▶ **DATA PROVIDED**
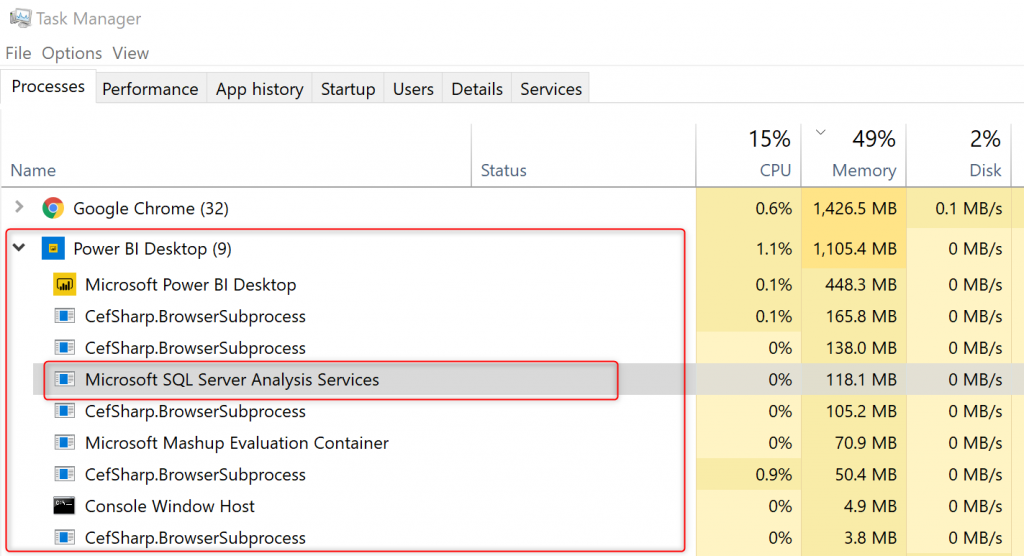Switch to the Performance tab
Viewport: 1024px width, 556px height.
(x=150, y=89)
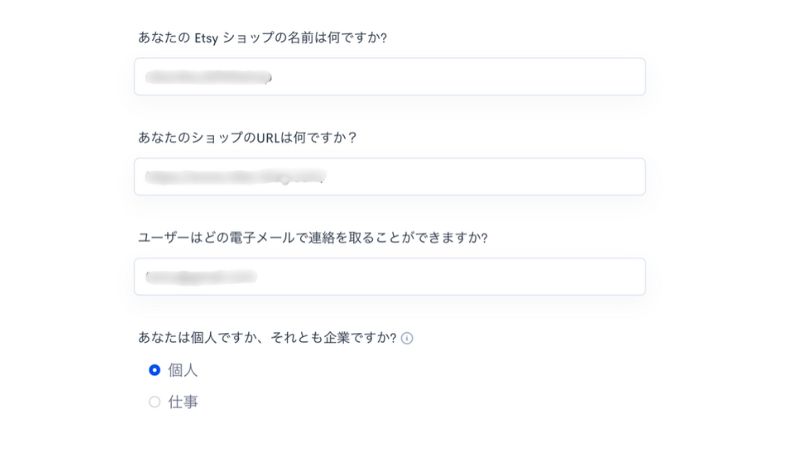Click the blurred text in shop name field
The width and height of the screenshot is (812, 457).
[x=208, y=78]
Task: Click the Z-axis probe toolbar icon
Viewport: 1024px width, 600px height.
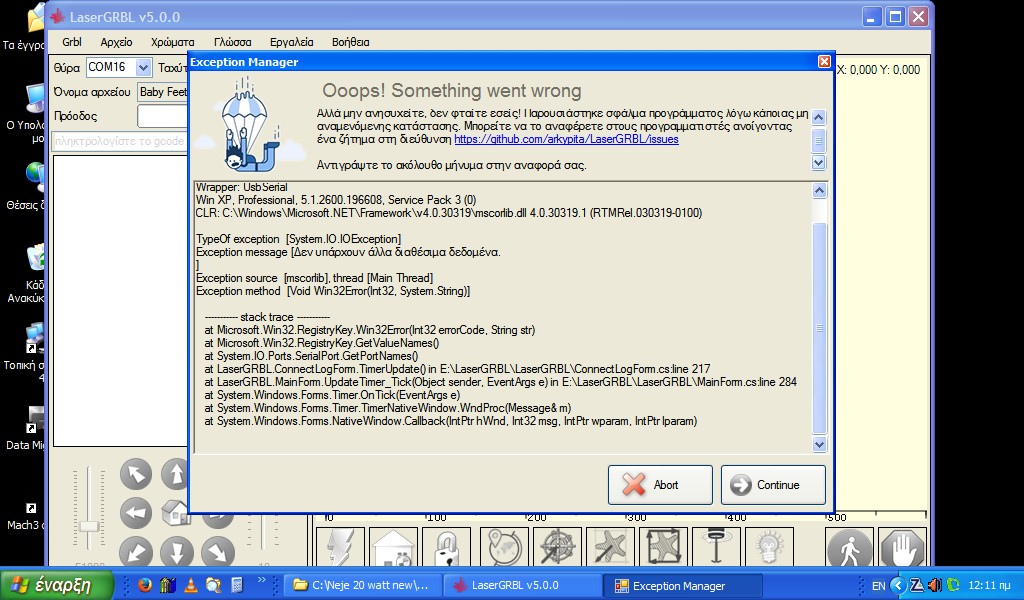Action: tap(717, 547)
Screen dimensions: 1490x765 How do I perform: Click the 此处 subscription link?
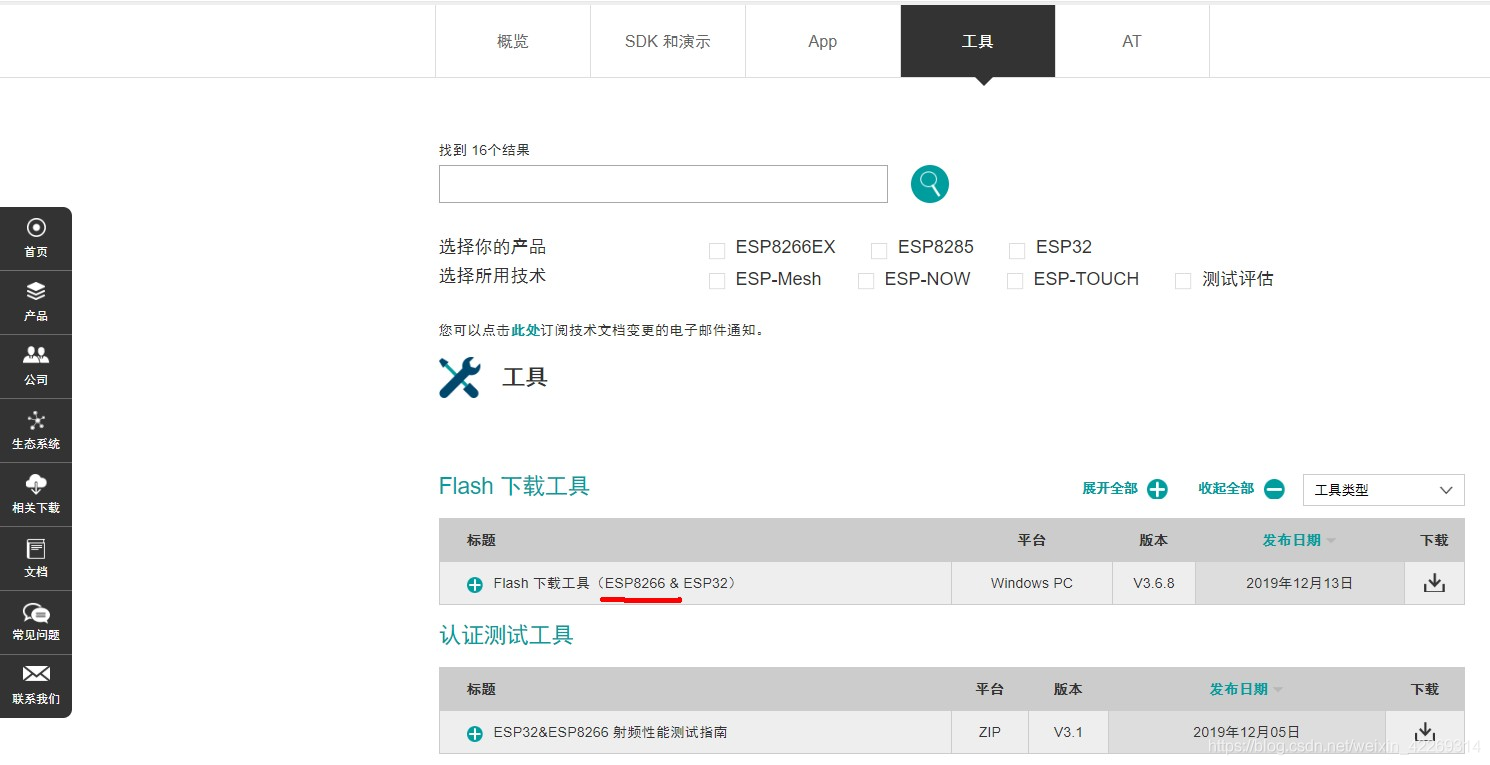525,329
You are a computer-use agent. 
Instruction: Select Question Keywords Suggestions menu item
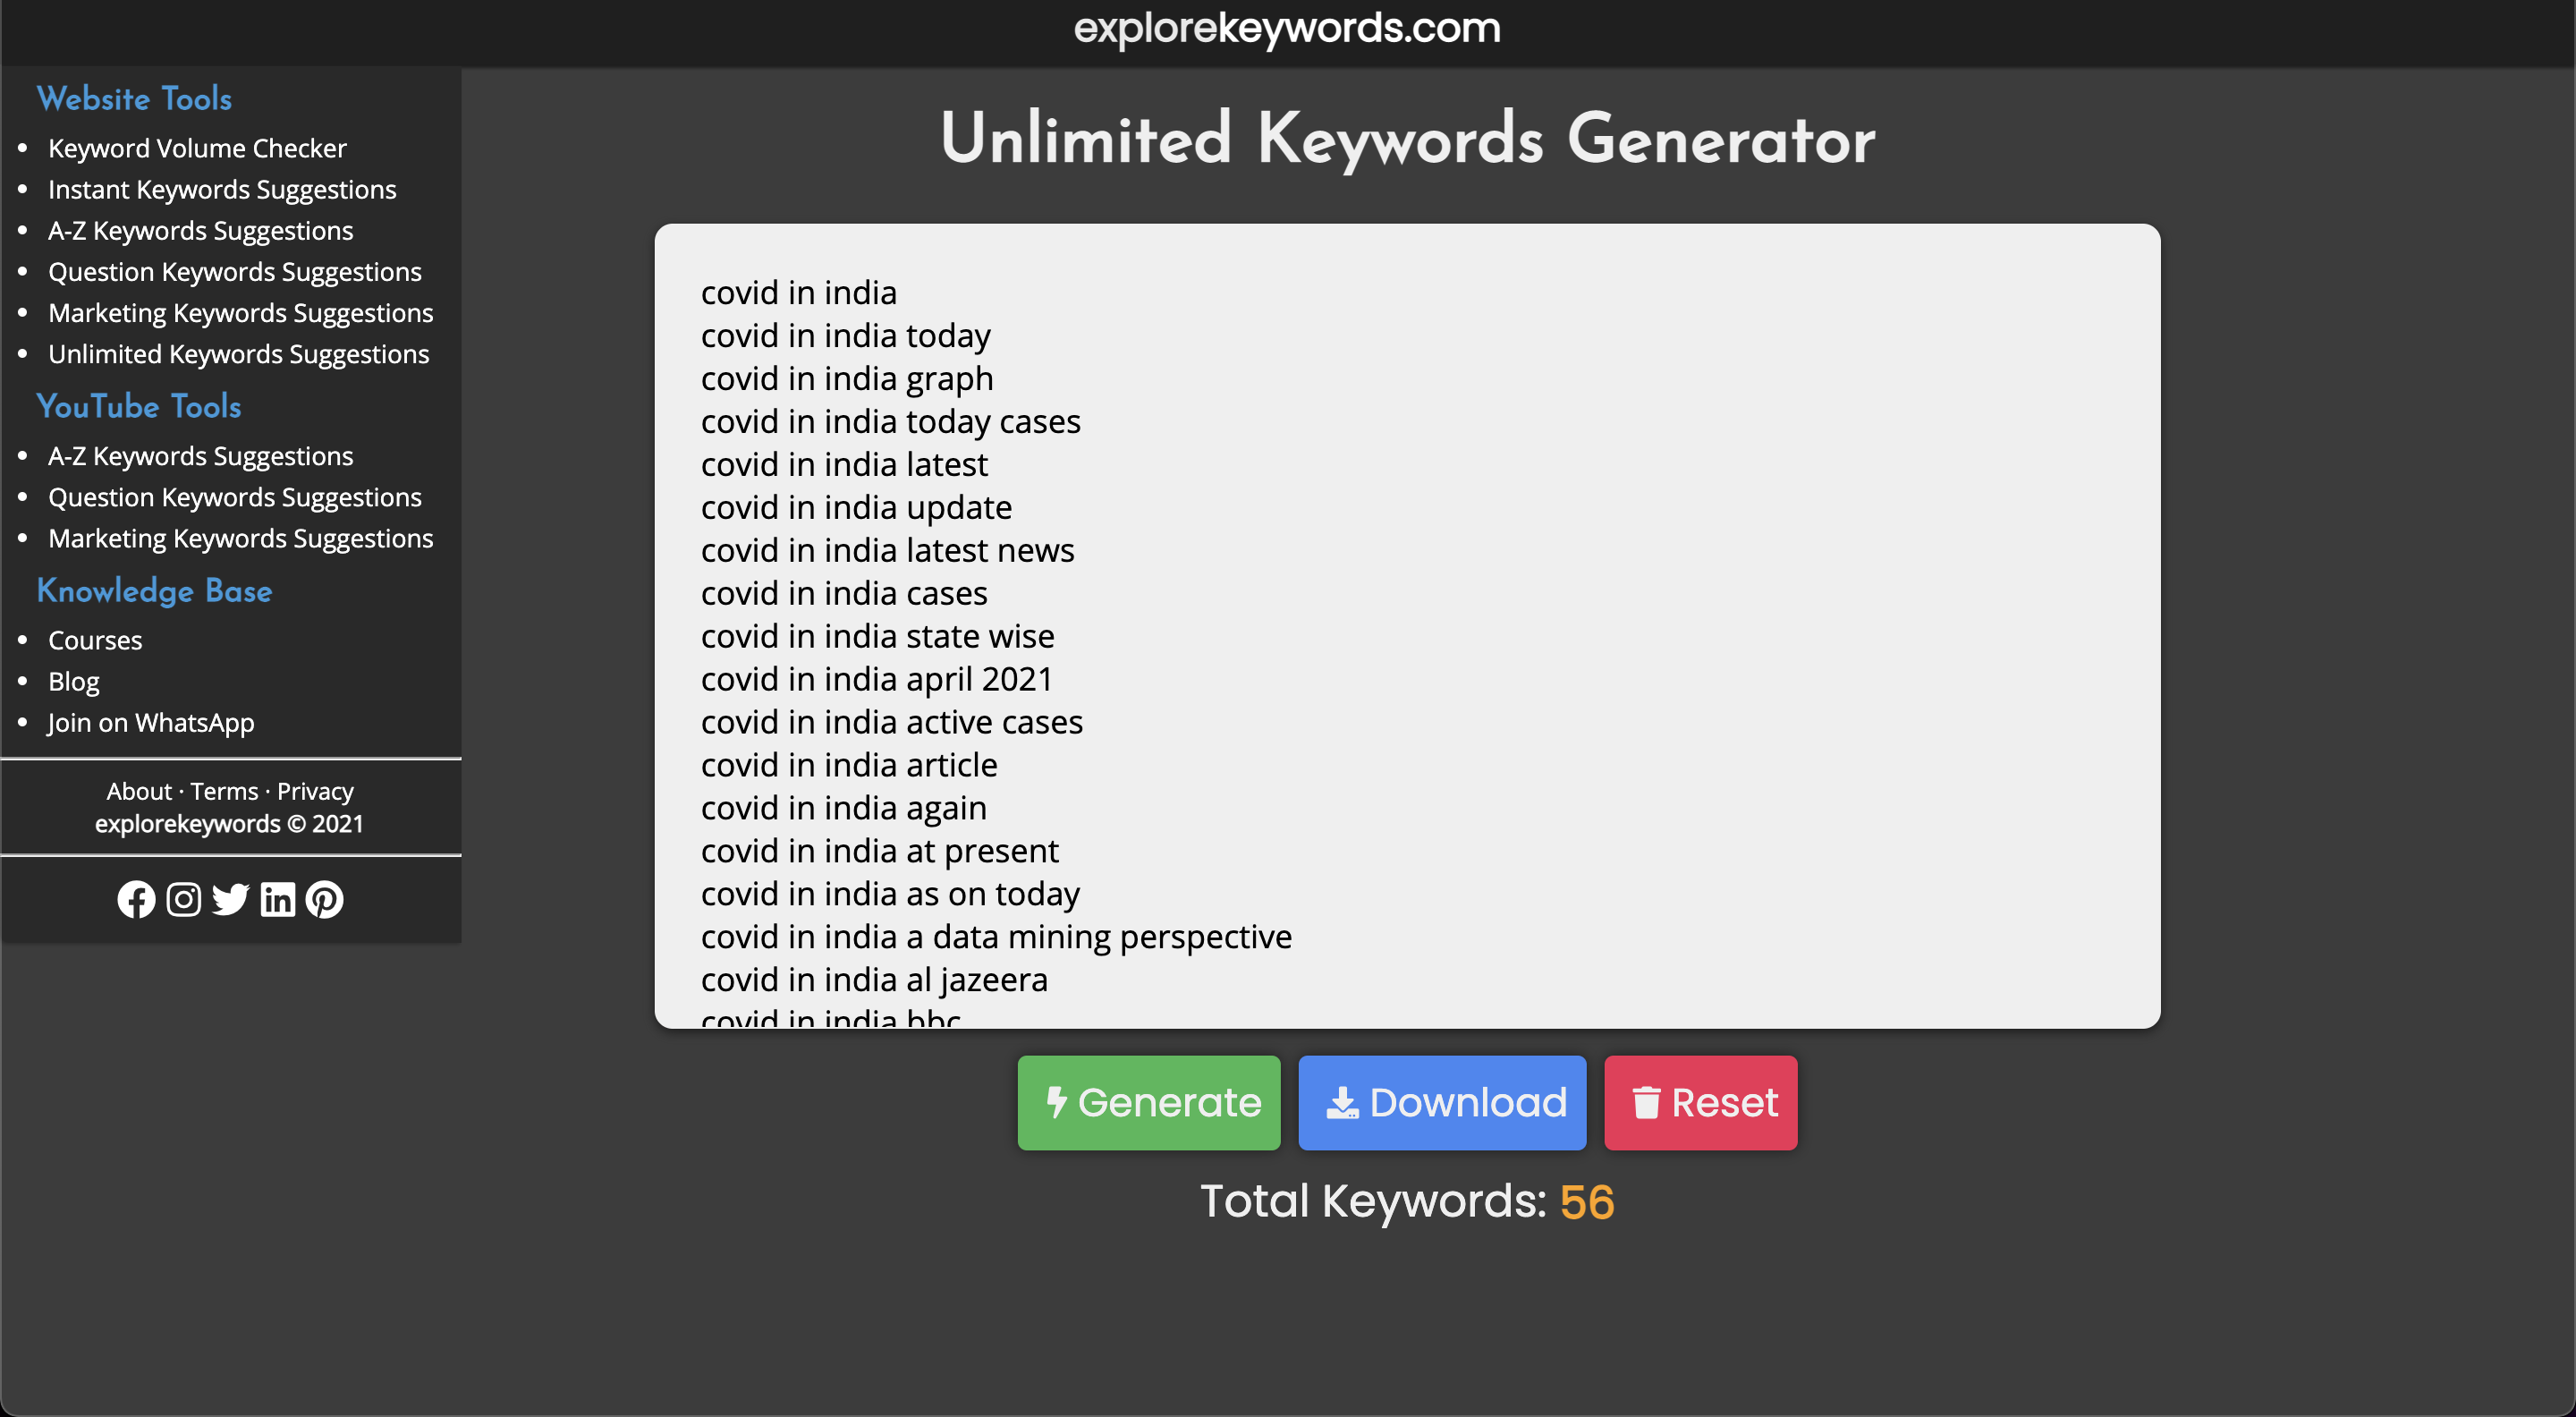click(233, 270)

▶ **ABOUT THIS EXERCISE**
Only the lines from the one containing "You are a computer-use agent." through the final line of the data are to be written out, exactly as they stand and without pictures.

▶ **ANSWER SPACE**
You are a computer-use agent. 
Instruction: Select Question Keywords Suggestions menu item
click(233, 270)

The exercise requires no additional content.